Bugün AK Parti'nin iktidara gelişinin on beşinci yılı tamamlandı. Kuruluşundan on dört ay sonra Türkiye'yi yönetmeye başlayan bu parti hakkındaki "tartışma" hiç bitmedi. Başlarda Milli Görüş kökeni ve değişim beyanının "samimiyeti" sorgulandı.
Sonrasında ise icraatlarıyla, dönüşümüyle ve lideri Recep Tayyip Erdoğan ile hep odakta oldu. Elbette bunun ana sebebi on beş yıl boyunca kesintisiz olarak ve tek başına ülkeyi yönetme başarısını göstermesi.

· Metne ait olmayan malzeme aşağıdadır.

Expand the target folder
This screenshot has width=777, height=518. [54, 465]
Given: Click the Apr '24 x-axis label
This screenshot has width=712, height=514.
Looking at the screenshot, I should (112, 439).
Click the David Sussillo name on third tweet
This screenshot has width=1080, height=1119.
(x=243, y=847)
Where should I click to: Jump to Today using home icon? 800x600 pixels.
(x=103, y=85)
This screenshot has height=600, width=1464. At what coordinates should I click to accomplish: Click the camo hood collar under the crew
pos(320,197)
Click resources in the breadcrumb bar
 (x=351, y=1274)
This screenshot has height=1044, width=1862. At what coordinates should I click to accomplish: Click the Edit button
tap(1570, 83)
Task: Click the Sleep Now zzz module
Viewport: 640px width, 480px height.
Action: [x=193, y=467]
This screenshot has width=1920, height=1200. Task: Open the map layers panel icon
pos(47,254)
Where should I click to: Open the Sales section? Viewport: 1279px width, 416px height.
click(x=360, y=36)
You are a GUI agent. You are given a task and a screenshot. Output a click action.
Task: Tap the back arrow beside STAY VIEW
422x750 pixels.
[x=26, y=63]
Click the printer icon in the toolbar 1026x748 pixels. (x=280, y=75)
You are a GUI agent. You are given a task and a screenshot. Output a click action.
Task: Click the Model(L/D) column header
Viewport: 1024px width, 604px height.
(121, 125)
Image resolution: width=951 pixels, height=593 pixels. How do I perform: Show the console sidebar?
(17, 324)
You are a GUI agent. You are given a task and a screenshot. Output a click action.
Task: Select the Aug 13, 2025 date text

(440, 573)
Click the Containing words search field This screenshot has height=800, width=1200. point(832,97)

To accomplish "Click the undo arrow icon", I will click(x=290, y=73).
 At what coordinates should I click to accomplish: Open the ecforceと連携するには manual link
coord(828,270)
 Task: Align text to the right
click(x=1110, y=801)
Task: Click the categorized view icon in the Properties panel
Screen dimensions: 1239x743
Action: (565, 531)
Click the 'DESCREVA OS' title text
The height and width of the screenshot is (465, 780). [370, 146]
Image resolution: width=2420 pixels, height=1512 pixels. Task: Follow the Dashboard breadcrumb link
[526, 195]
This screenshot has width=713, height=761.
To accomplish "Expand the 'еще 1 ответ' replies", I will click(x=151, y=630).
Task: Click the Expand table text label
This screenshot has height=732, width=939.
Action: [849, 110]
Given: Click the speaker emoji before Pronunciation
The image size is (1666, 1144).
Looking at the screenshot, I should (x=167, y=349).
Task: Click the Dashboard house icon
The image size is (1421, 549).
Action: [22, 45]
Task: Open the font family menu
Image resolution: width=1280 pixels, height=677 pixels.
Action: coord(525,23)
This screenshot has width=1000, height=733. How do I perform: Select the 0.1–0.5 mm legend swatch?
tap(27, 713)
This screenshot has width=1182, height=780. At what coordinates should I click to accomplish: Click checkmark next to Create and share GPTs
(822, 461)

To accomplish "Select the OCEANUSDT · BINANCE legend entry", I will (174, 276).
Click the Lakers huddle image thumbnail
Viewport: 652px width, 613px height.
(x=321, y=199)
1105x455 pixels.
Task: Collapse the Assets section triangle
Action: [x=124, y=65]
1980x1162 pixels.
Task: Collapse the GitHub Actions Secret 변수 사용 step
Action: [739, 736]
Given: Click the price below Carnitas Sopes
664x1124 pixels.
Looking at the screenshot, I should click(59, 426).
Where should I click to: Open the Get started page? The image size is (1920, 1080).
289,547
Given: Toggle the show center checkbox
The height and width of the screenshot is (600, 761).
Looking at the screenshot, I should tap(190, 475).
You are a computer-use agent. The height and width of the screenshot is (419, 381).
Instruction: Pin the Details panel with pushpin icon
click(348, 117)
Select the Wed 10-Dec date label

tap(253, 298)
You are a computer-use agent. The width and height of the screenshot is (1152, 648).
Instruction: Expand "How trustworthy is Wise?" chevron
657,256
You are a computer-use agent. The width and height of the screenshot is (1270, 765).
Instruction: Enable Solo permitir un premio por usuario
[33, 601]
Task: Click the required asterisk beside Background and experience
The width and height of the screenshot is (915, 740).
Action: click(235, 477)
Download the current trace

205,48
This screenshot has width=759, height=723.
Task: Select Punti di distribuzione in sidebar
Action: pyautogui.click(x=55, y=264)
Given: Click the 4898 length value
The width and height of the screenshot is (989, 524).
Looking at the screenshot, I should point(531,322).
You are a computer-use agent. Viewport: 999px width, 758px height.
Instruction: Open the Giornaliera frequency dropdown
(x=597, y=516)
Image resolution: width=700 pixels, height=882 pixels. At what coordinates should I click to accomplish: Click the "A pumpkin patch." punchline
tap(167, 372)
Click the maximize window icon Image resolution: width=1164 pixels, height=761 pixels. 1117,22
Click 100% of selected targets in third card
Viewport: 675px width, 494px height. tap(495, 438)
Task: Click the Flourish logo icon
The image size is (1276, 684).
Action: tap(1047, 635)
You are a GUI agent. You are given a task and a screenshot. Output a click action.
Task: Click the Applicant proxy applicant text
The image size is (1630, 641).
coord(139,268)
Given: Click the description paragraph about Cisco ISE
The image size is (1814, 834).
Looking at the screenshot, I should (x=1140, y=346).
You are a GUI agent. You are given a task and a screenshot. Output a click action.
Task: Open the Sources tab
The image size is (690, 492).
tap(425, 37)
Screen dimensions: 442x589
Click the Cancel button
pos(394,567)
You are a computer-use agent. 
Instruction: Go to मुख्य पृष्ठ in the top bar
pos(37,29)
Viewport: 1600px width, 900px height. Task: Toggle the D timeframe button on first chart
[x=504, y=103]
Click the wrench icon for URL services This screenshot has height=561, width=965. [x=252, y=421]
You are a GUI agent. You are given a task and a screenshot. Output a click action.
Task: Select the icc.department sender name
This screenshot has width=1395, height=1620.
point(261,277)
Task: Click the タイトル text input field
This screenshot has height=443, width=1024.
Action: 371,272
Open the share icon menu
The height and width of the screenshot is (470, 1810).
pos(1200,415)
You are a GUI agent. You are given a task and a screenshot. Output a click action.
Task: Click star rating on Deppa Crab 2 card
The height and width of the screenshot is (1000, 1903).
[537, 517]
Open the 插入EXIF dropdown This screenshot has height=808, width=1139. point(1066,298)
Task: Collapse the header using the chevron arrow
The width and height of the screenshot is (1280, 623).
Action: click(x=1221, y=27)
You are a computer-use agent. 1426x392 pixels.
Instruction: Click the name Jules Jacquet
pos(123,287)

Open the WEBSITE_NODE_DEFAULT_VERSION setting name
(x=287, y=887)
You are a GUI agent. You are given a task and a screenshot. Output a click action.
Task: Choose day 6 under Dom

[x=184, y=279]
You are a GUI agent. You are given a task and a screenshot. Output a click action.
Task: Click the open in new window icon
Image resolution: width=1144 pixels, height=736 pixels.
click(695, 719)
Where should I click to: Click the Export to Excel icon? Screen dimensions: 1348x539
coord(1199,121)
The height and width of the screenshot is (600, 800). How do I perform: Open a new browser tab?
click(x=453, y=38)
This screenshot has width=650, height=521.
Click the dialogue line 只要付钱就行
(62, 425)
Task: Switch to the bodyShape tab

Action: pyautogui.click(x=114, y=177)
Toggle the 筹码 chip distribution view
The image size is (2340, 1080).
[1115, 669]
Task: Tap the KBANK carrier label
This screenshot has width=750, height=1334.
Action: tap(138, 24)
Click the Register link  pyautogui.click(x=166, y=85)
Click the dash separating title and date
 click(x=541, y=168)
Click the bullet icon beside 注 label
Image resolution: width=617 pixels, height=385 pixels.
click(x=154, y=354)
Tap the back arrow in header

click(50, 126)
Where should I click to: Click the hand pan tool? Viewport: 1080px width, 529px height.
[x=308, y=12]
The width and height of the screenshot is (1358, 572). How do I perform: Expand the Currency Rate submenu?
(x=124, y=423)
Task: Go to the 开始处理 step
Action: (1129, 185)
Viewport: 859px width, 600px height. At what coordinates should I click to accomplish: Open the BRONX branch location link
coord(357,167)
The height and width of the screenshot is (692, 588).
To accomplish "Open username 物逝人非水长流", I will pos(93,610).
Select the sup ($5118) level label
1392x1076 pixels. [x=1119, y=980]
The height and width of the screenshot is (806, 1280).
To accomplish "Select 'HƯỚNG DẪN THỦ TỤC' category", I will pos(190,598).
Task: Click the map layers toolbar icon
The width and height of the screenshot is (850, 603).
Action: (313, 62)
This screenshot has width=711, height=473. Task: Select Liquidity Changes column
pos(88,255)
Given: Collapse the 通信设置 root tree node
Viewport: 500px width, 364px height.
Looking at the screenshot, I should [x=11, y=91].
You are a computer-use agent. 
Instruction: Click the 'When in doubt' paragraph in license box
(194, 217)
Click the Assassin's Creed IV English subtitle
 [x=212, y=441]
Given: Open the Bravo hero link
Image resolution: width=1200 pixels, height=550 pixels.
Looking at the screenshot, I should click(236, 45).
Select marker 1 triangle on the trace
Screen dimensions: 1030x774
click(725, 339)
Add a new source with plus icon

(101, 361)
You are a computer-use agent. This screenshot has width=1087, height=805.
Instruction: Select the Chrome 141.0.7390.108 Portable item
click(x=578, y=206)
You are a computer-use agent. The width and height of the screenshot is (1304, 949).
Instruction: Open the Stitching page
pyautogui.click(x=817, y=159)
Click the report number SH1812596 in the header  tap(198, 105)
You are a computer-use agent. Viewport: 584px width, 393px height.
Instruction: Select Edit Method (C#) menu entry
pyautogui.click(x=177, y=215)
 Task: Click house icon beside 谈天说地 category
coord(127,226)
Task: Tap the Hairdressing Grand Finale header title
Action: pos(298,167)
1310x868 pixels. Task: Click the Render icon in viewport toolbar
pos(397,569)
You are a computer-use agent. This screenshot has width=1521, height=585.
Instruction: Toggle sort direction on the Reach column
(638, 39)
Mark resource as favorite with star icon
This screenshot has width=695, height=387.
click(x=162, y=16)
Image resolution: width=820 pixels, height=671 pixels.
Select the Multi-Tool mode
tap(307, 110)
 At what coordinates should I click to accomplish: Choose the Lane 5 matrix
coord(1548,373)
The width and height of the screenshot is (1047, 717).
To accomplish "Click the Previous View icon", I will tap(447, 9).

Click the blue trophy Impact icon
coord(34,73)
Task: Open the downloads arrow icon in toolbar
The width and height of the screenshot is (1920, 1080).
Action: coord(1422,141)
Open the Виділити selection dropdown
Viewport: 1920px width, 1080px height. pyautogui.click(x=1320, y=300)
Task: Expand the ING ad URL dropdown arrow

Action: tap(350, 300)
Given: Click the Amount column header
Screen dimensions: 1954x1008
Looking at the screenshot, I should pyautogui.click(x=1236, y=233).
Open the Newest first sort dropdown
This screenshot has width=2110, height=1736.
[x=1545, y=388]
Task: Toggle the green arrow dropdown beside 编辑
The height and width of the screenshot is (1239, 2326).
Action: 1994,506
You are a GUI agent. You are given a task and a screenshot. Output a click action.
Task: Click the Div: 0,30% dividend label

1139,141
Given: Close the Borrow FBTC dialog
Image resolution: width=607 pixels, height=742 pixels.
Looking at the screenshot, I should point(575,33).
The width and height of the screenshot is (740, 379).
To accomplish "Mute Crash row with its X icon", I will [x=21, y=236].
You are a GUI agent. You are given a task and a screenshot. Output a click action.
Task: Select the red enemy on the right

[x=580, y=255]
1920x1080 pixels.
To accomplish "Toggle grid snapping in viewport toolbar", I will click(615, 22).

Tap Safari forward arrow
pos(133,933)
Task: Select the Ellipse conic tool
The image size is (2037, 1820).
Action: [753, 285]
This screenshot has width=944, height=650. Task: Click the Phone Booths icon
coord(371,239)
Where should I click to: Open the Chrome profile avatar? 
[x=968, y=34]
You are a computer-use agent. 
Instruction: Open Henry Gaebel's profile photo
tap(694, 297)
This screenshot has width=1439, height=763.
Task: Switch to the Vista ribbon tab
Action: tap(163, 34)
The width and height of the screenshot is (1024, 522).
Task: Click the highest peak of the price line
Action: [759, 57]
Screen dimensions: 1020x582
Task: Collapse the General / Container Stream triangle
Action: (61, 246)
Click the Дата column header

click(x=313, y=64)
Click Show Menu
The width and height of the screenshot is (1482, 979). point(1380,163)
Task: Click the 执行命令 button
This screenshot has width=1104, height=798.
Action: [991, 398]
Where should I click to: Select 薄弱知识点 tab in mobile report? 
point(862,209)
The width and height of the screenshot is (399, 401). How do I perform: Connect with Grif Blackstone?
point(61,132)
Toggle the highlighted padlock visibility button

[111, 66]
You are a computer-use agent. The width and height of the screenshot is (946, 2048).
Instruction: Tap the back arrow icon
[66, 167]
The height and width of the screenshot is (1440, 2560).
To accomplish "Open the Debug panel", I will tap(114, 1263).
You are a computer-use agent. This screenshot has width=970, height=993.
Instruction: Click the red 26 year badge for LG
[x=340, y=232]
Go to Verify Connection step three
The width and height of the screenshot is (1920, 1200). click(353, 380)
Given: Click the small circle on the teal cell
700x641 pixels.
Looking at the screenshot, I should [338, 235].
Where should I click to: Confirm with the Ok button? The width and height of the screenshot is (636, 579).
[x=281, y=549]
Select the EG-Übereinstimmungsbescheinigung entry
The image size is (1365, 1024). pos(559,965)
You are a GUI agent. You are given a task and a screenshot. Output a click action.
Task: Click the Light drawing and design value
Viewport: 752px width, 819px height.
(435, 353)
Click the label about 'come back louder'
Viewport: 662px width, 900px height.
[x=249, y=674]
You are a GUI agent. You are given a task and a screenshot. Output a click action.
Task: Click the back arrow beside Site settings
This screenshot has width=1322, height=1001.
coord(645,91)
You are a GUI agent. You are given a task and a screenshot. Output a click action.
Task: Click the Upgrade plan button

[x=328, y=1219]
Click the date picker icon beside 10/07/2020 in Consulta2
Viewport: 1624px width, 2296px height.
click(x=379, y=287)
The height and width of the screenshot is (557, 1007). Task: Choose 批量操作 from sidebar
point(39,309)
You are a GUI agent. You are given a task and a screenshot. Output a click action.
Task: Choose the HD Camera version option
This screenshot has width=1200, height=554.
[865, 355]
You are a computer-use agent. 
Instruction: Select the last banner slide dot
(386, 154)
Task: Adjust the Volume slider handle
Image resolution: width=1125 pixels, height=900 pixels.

AK Parti Türkiye'yi hem 28 Şubat döneminin ekonomik-siyasi krizinden çıkardı hem de AB ile tam üyelik müzakerelerine taşıdı. Hem Kemalist vesayetin direncini kırarak "muktedir" oldu hem de statükoda köklü değişim yapma iradesini gösterdi.
Arap isyanlarının getirdiği ilk olumlu havayı kazanıma çevirmeye de çabaladı.
Bahar kışa döndüğünde gelen kaosu ve krizleri de yönetmeye çalıştı. Çözüm sürecini başlatma riskini de aldı, sürecin PKK tarafından bitirildiğini kabullenip terörle mücadeleye yoğunlaşma kararını da verebildi.
AK Parti, 2013'ten bugüne devam eden ve 15 Temmuz 2016 darbe girişiminde zirve yapan "türbülansı" karşılamada cesur davrandı. 16 Nisan referandumu ile alışkın olduğumuz parlamenter sistemi yeni bir cumhurbaşkanlığı sistemi ile değiştirme cesaretini gösterdi. En son ise Cumhurbaşkanı Erdoğan'ın parti genel başkanlığına dönüşü ile bazı belediye başkanlarını istifaya davet etme riskini aldı.
Bu cesaretin temelinde siyasi konjonktüre ve trendlere aktif, hızlı karşılık verebilme kapasitesi yatıyor. Mesele sadece gerçeklerin ve ihtiyaçların dayattığı pragmatizm değil.
Aynı zamanda gerekirse Türkiye'nin menfaatleri çerçevesinde direnebilme iradesi.
Değişim ile direncin sentezi diyebiliriz bu tarzı siyasete. Böylece AK Parti dünya, bölge ve Türkiye siyasetinin mecburiyetlerine uygun olarak kendini değiştirmekten kaçınmıyor.
Saldırı altında olduğunda da mücadele etmekten geri durmuyor.
Bu değişim- direnç sentezini yapabilme cesareti öncelikle Erdoğan'ın karizmatik liderliğiyle ilgili. Seçmenine yaptığının rasyonalitesini anlatabilmesiyle irtibatlı. Sonrasında ise teşkilatın/ kadroların dinamizmi ve lidere uyumuyla alakalı.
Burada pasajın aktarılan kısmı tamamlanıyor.